TUGAS ANDA:
Jawablah pertanyaan berikut berdasarkan teks tentang perangko di bawah.
(a) Era teknologi apa yang tergusur oleh kehadiran perangko?
(b) Bagaimana cara memasang perangko ke amplop tanpa lem?
(c) Apa saja yang dilakukan para filatelis secara berkala?

Hare gini, saya masih bergumul dengan
perangko-perangko. Nostalgik banget rasanya.
Namun, bagaimanapun perangko pernah jaya dan pernah
disebut sebagai temuan teknologi canggih di zamannya. Berkat kertas segi empat
dengan aneka gambar itu maka sebuah komunikasi jarak jauh bisa dilakukan. Kehadiran
perangko menggusur era teknologi merpati pos.
Kalau mau memasang perangko ke amplop, tidak usah
repot mencari lem, tinggal dijilat lalu ditempelkan sambil dipukul-pukul pakai
telapak tangan. Itu perangko dijamin lengket kuat. Dari situ lahirlah ungkapan
“nempel kayak perangko”, bagi sepasang remaja yang kesana kemari
runtang-runtung berdua.
Dulu orang mencari perangko buka sekadar untuk
berkirim surat. Ada juga yang mengoleksinya, lantaran gambarnya memang
bagus-bagus. Lalu muncullah aktivitas filatelis, penggemar perangko yang
mendunia,. Secara berkala mereka mengadakan pertemuan dan juga menggelar lelang
perangko langka. Perangko telah menjadi benda koleksi yang bernilai ekonomis
tinggi. Entah bagaimana nasib dunia filateli sekarang, setelah hadirnya era
smartphone yang mengambil alih semua model komunikasi jarak jauh.

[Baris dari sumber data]
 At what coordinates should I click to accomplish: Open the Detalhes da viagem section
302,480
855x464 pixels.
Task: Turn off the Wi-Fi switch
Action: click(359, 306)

JAWABAN TUGAS:
(a) Era teknologi merpati pos.
(b) Perangko dijilat, lalu ditempelkan sambil dipukul-pukul dengan telapak tangan.
(c) Mereka mengadakan pertemuan dan menggelar lelang perangko langka.